# One Heack Of A Deal... =)



## XiDiS (Aug 27, 2011)

Im sorta new to the site... and fish keeping in general. Some of you might have seen my post about my 55 gal tank with a top fin 60. Had i done abit more research before i bought the tank, i probably wouldnt of bought it. The topfin filtration is useless pretty much for piranhas and to make it long term i would be spening at least 200 dollars or more, then upgrading the tank anyway when my rbp get bigger.

Anyway i scored one heack of a deal tonight. 72gal tank 4'x18"x18", an amazingly sturdy wooden cabinet with TONS of storage, a FLUVAL 305 cannister filter with extra parts kit, a FLUVAL 405 filter with extra parts kit. Only thing it doesnt have is the media. I also got 2x200w heaters, tons of timers, a hose and syphon unit. The 405 was used for 3 months then the tank was taken down. The tanks silicone looks perfect and there are no major scratches. Oh and there are two MASSIVE in tank fluval filters i will post some pics of.

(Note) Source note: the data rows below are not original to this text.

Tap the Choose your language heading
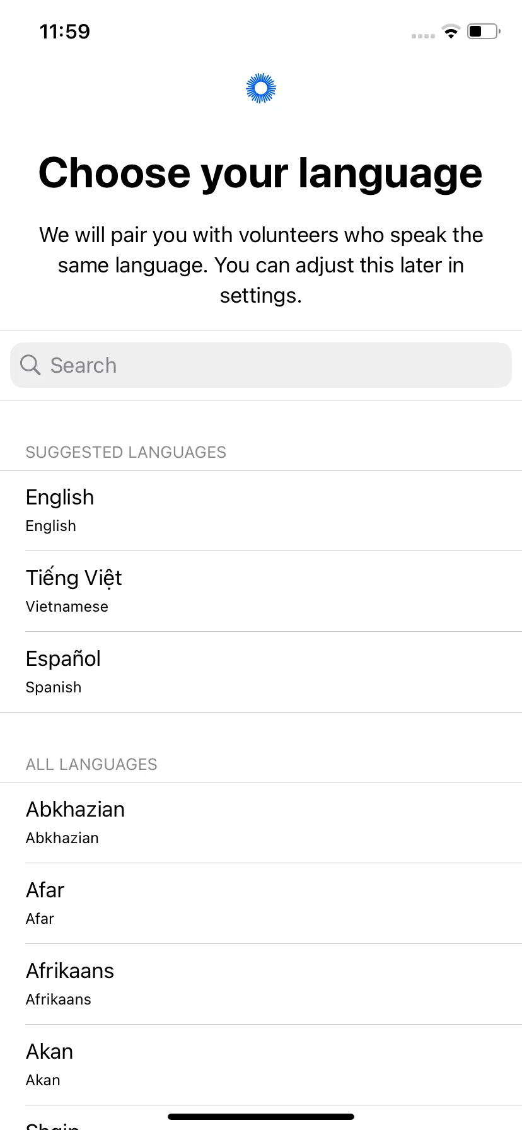Screen dimensions: 522x1130 (261, 173)
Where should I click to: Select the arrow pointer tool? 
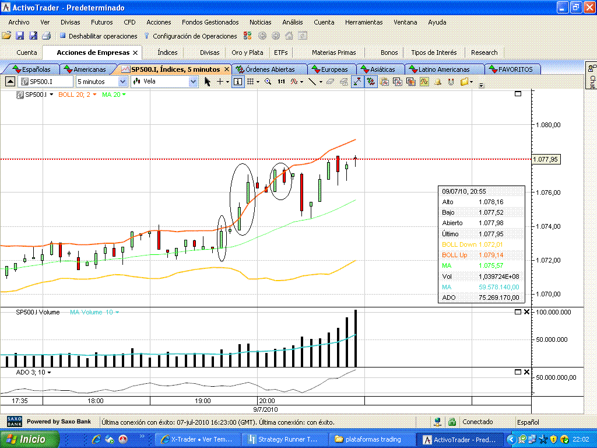208,82
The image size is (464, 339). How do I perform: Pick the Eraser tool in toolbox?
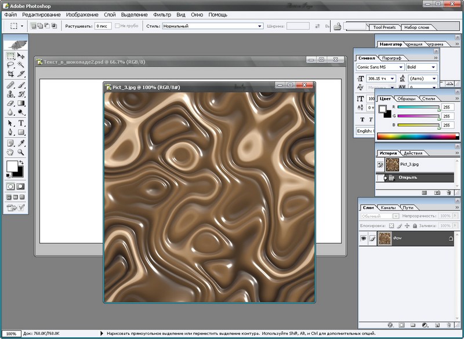(x=10, y=103)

I traded the guy a 32" 720p Panasonic LCD TV i won in a 10$ raffle about 6 months ago.... and got everything above.

What is the best way to clean the canster filters and tank? They are all in great condition and barely look dirty but of course i want to clean them. HOT HOT water and a good scrub pad? (thats what i did with the 55gal) Is it possible to test both the filters without media in them... for leaks? And can i do this in a bucket?

Some pics of what i got...


















































The last one is the 405 housing... i took it apart and it looks brand new. Still has a new plastic smell

Im getting new tubing, and im hoping i will be able to buy those clips they use with these filters, to bring the flex hose over the top of the tank.


----------



## Restricted- (Aug 21, 2008)

Very nice! I always clean my tanks with warm water and dish soap outside then give it a real good rinse, and you can test out the filters without media just set it up like it did have media in it.


----------



## JoeDizzleMPLS (Nov 5, 2007)

You pulled the trigger on it I see... Nice score man


----------



## jp80911 (Apr 3, 2008)

nice deal. you can test the filters without media, just make sure you use clean water.


----------



## Smoke (Sep 8, 2010)

Congrats on the pickup


----------



## Piranha-Freak101 (Dec 8, 2010)

Wow tht is a steal!! Congrats... honestly tho canister filters are a pain in the but to put back together


----------



## Ægir (Jan 21, 2006)

Use warm water and white vinegar... HOT water can damage the silicone, and any soaps or chemicals are a pain in the ass to get all the way out.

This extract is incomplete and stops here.